● Problem to solve
Go through the entries below and copy each line containing the word "agent".

● Provided information
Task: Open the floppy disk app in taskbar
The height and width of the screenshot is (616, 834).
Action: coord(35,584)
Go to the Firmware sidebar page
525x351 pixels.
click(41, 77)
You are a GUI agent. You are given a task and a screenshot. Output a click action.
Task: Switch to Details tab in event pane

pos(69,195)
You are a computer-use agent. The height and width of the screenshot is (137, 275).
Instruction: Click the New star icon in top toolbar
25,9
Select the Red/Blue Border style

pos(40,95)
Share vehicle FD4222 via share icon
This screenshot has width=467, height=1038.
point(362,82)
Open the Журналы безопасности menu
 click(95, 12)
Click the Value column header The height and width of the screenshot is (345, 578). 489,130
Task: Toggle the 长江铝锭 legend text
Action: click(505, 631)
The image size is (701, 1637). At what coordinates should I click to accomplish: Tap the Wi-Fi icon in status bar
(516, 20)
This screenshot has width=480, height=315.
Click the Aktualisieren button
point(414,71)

● Solution to the problem
You are a GUI agent. You are given a task and a screenshot. Output a click action.
You are a computer-use agent. The height and width of the screenshot is (137, 275).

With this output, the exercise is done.